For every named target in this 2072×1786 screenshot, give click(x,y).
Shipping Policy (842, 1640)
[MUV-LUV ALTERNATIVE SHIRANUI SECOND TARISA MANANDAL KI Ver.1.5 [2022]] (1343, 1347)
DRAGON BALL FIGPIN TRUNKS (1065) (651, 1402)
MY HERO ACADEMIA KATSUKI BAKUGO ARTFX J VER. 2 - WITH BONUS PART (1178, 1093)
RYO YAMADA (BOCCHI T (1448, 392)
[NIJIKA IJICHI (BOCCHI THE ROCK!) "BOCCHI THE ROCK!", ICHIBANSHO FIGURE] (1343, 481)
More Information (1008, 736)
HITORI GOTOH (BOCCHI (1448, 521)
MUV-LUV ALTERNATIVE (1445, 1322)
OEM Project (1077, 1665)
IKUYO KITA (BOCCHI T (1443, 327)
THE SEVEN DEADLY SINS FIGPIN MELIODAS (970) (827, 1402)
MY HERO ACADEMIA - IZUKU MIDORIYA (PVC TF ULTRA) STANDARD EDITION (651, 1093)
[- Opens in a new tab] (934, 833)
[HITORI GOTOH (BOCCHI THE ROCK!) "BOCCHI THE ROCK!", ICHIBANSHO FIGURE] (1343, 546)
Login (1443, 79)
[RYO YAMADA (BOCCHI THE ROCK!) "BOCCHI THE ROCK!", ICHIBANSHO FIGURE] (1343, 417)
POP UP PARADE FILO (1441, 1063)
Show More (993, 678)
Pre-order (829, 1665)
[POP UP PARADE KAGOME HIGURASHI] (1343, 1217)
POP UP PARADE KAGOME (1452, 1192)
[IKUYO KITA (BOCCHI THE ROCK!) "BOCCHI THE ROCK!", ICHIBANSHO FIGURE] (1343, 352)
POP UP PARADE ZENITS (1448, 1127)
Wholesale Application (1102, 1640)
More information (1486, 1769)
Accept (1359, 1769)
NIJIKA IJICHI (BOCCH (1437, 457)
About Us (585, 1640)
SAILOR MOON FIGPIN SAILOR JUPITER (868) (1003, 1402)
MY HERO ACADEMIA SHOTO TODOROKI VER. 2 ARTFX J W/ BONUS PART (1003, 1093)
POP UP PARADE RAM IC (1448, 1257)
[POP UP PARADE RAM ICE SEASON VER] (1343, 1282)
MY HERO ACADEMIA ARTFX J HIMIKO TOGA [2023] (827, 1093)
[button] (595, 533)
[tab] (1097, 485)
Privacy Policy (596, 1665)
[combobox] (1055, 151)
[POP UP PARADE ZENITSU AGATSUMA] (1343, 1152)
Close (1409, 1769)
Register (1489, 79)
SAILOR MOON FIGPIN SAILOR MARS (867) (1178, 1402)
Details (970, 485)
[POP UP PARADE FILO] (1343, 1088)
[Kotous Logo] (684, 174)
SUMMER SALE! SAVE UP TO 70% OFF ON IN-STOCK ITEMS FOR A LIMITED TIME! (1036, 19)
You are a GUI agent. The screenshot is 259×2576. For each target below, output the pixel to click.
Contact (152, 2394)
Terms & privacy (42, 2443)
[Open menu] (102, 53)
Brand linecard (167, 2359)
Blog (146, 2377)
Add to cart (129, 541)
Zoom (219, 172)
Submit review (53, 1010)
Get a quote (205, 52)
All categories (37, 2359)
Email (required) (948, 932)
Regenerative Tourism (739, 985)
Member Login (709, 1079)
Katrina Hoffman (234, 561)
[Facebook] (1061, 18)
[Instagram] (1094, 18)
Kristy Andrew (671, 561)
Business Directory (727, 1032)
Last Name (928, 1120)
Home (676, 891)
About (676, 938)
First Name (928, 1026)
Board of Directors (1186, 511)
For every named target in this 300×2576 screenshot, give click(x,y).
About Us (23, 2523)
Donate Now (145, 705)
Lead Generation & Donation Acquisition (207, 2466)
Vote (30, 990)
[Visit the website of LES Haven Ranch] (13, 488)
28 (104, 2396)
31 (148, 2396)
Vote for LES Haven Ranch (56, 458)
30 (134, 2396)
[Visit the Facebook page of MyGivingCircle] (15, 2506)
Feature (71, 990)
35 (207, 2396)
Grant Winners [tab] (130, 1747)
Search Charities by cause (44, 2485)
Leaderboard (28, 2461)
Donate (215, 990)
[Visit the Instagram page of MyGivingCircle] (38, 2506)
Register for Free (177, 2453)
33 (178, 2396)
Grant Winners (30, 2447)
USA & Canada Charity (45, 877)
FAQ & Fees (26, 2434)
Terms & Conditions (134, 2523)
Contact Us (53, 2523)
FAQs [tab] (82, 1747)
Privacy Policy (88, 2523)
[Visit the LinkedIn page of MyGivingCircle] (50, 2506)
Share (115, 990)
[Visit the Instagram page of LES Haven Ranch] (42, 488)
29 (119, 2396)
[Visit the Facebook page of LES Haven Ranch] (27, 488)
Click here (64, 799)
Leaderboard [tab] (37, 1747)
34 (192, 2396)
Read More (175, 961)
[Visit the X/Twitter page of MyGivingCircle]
..............................
Required action: Only the lines above starting at the one containing "Pre-order (829, 1665)" and ending at the one containing "30 (134, 2396)", both included, are to be returned, exactly as they read.

Answer space:
Pre-order (829, 1665)
[POP UP PARADE KAGOME HIGURASHI] (1343, 1217)
POP UP PARADE KAGOME (1452, 1192)
[IKUYO KITA (BOCCHI THE ROCK!) "BOCCHI THE ROCK!", ICHIBANSHO FIGURE] (1343, 352)
POP UP PARADE ZENITS (1448, 1127)
Wholesale Application (1102, 1640)
More information (1486, 1769)
Accept (1359, 1769)
NIJIKA IJICHI (BOCCH (1437, 457)
About Us (585, 1640)
SAILOR MOON FIGPIN SAILOR JUPITER (868) (1003, 1402)
MY HERO ACADEMIA SHOTO TODOROKI VER. 2 ARTFX J W/ BONUS PART (1003, 1093)
POP UP PARADE RAM IC (1448, 1257)
[POP UP PARADE RAM ICE SEASON VER] (1343, 1282)
MY HERO ACADEMIA ARTFX J HIMIKO TOGA [2023] (827, 1093)
[button] (595, 533)
[tab] (1097, 485)
Privacy Policy (596, 1665)
[combobox] (1055, 151)
[POP UP PARADE ZENITSU AGATSUMA] (1343, 1152)
Close (1409, 1769)
Register (1489, 79)
SAILOR MOON FIGPIN SAILOR MARS (867) (1178, 1402)
Details (970, 485)
[POP UP PARADE FILO] (1343, 1088)
[Kotous Logo] (684, 174)
SUMMER SALE! SAVE UP TO 70% OFF ON IN-STOCK ITEMS FOR A LIMITED TIME! (1036, 19)
You are a GUI agent. The screenshot is 259×2576. For each target below, output the pixel to click.
Contact (152, 2394)
Terms & privacy (42, 2443)
[Open menu] (102, 53)
Brand linecard (167, 2359)
Blog (146, 2377)
Add to cart (129, 541)
Zoom (219, 172)
Submit review (53, 1010)
Get a quote (205, 52)
All categories (37, 2359)
Email (required) (948, 932)
Regenerative Tourism (739, 985)
Member Login (709, 1079)
Katrina Hoffman (234, 561)
[Facebook] (1061, 18)
[Instagram] (1094, 18)
Kristy Andrew (671, 561)
Business Directory (727, 1032)
Last Name (928, 1120)
Home (676, 891)
About (676, 938)
First Name (928, 1026)
Board of Directors (1186, 511)
For every named target in this 300×2576 screenshot, give click(x,y).
About Us (23, 2523)
Donate Now (145, 705)
Lead Generation & Donation Acquisition (207, 2466)
Vote (30, 990)
[Visit the website of LES Haven Ranch] (13, 488)
28 (104, 2396)
31 (148, 2396)
Vote for LES Haven Ranch (56, 458)
30 (134, 2396)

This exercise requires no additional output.